Medicaid is particularly important in this area. A 2014 study by Truven Health Analytics researchers found that Medicaid paid for about 25 percent — $7.9 billion of $31.3 billion — of projected public and private spending for addiction treatment in 2014. That made it the second-biggest payer of addiction treatment after all local and state government programs.

Yet not only would Trump’s budget plan end the Obamacare-funded Medicaid expansion, it would also make additional cuts to Medicaid.

This could worsen a problem that some experts see in the response to today’s drug overdose crisis. “What we need to be doing is not just thinking about today’s opioid epidemic, which is critically important, but how we build a sustainable system to address substance use disorders writ large,” LaBelle said. “I’m afraid that if we don’t build some sort of sustainable system for states, we will not have addressed this issue in the long term.”

It’s possible to imagine, for example, a world in which $13 billion funds a bunch of new addiction treatment clinics. But after fiscal year 2019, maybe the opioid crisis has waned or even ended, so Congress decides not to extend that funding.

That might not be a huge deal in a world where people have health insurance through Obamacare or Medicaid that will pay for addiction treatment because those people — and their insurance — will provide a steady source of revenue for those clinics to remain open. In this scenario, the $13 billion offered is enough to start a clinic, while Obamacare and Medicaid provide more sustained funding over time.

But if Obamacare and Medicaid are cut, then suddenly it’s less likely that someone will have the insurance to pay for addiction treatment — and those clinics could be flatly out of revenue after the budget’s new funds expire.

This isn’t strictly theoretical. Vermont, for example, built a “hub and spoke” system that treats addiction as a public health issue and integrates treatment into the rest of health care. Perhaps as a result, the state was the only one in New England to have an overdose death rate that wasn’t significantly above the national average in 2016. (For more, check out my in-depth breakdown of Vermont’s system.)

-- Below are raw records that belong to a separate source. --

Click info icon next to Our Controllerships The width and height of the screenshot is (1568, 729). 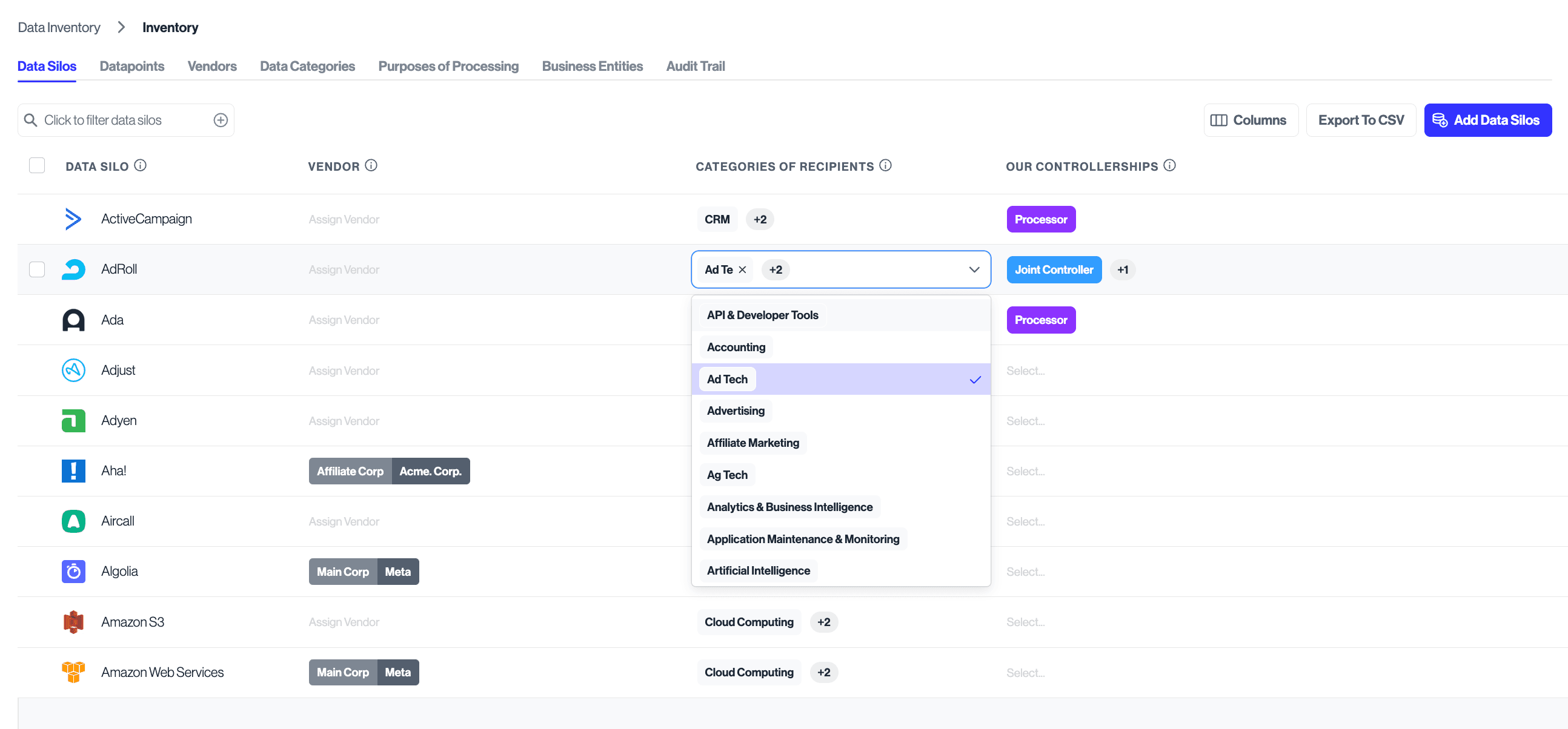click(x=1169, y=165)
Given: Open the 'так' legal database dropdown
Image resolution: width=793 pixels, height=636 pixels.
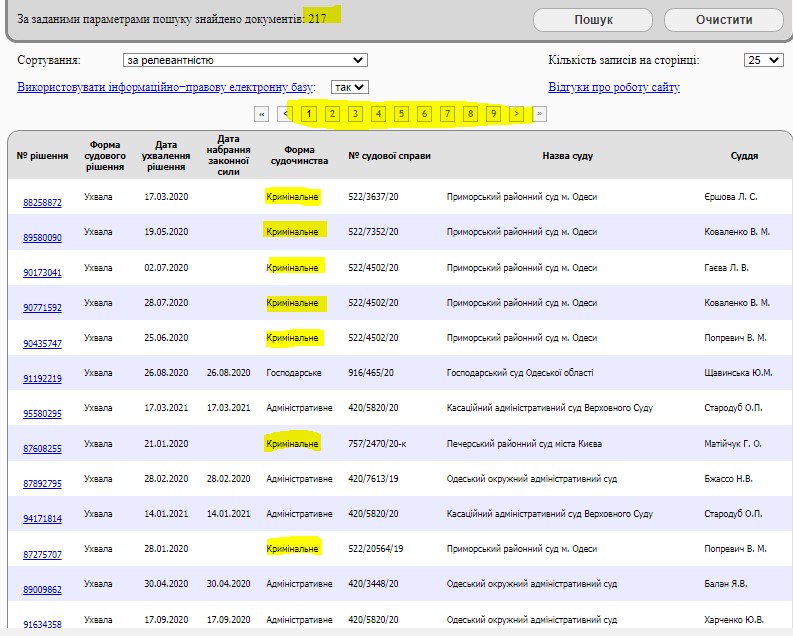Looking at the screenshot, I should [x=350, y=87].
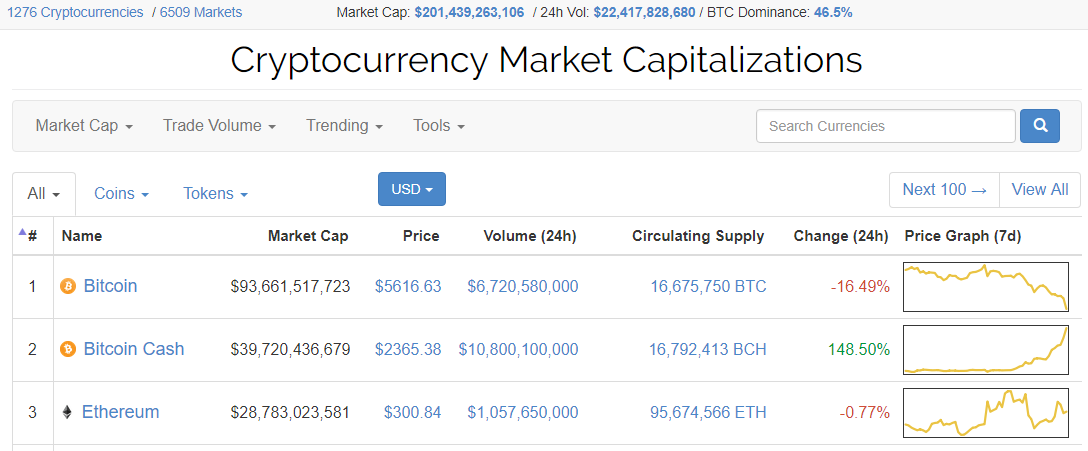The image size is (1088, 451).
Task: Click the Ethereum diamond logo icon
Action: 67,413
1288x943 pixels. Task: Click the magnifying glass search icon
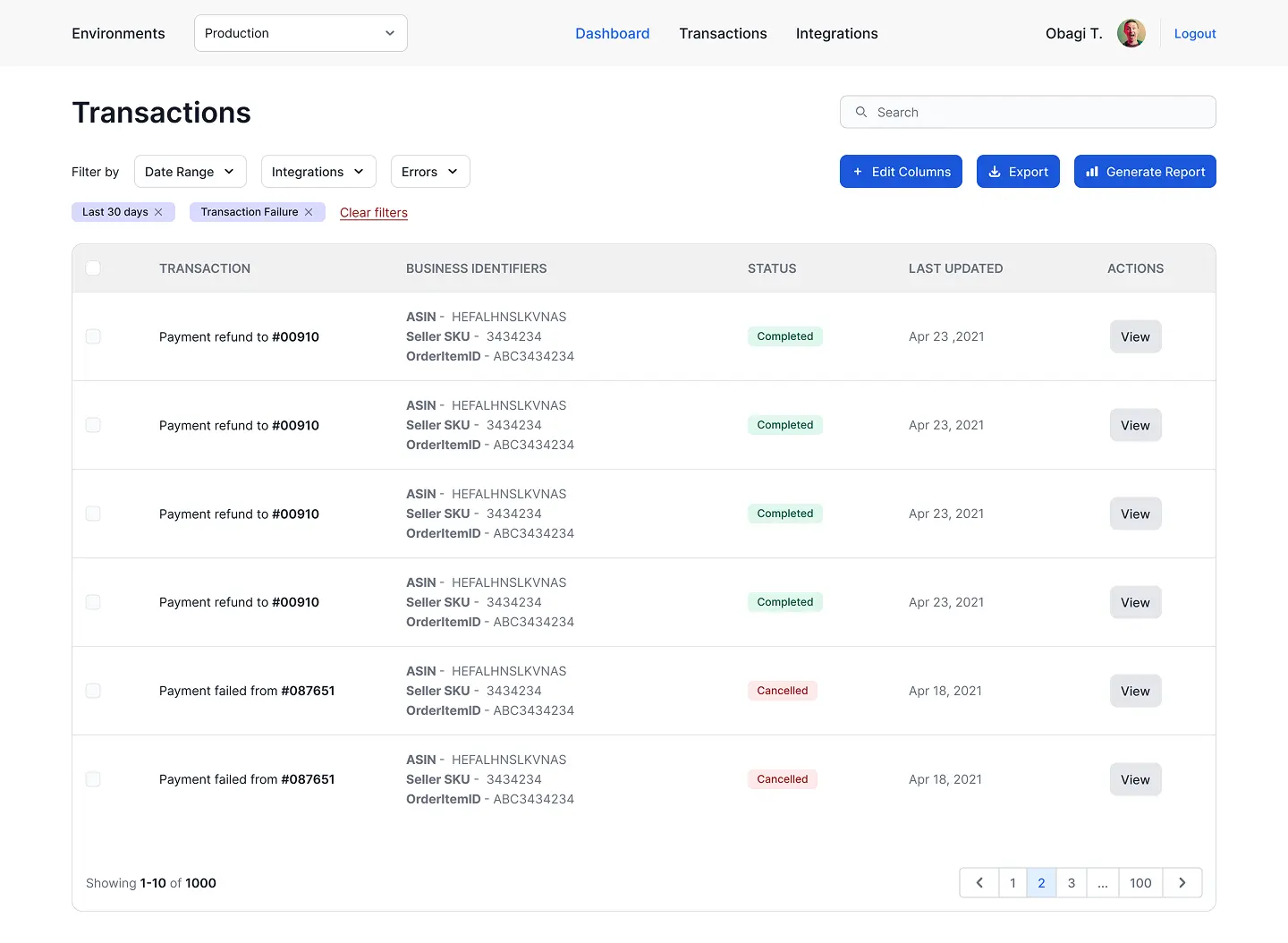(x=861, y=112)
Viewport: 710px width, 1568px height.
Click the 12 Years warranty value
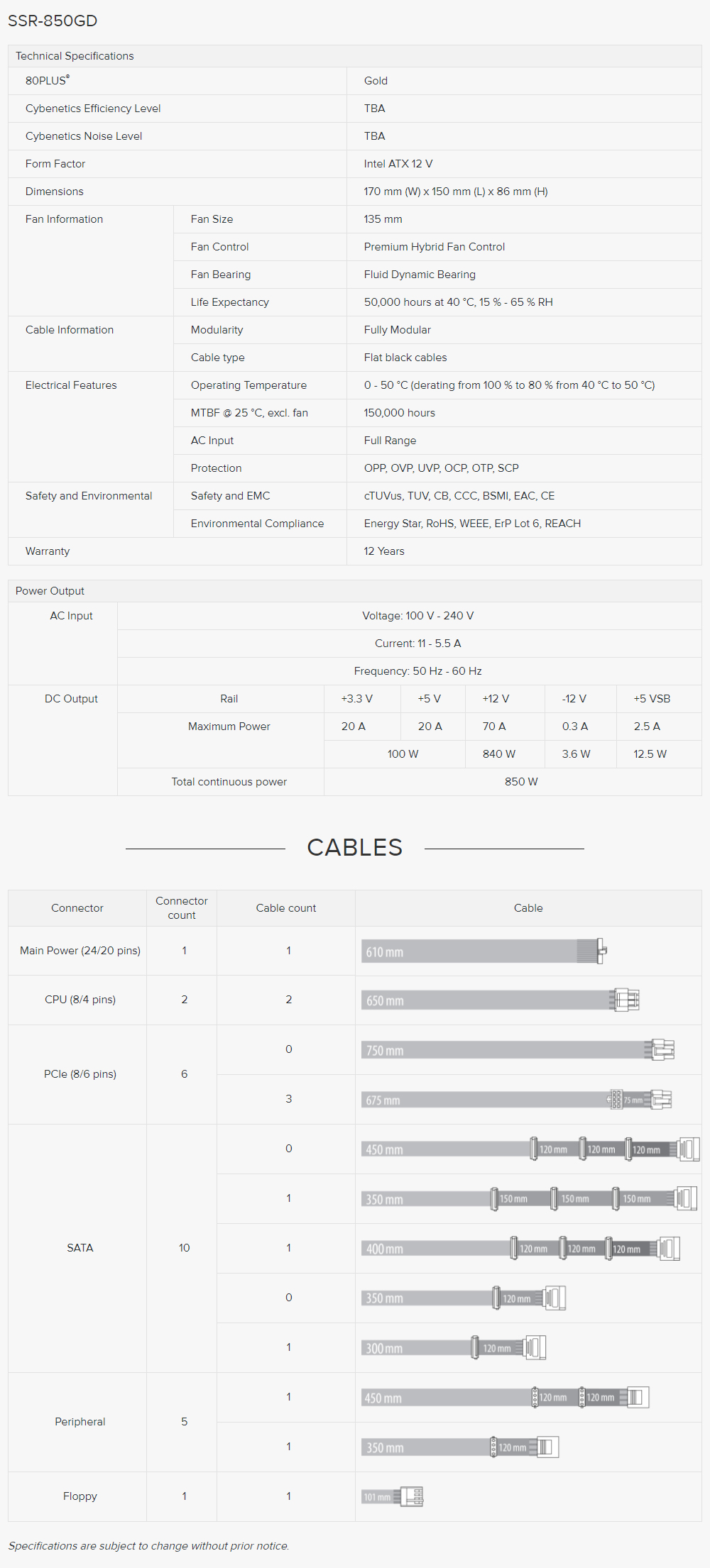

But Vermont has managed to maintain this new system in large part with federal dollars, particularly through Obamacare’s insurance expansion and a special Medicaid waiver that states can obtain through the health care law. It’s that kind of federal support that budget-strained states need to sustain a full response to the opioid crisis — and it’s the kind of longer-term support that Trump’s budget, if enacted, would rip away by repealing Obamacare and cutting Medicaid.

That would make it much more difficult for states like Vermont to keep their addiction treatment systems. The end result: States would end up more vulnerable not just to the current overdose crisis but the next one as well.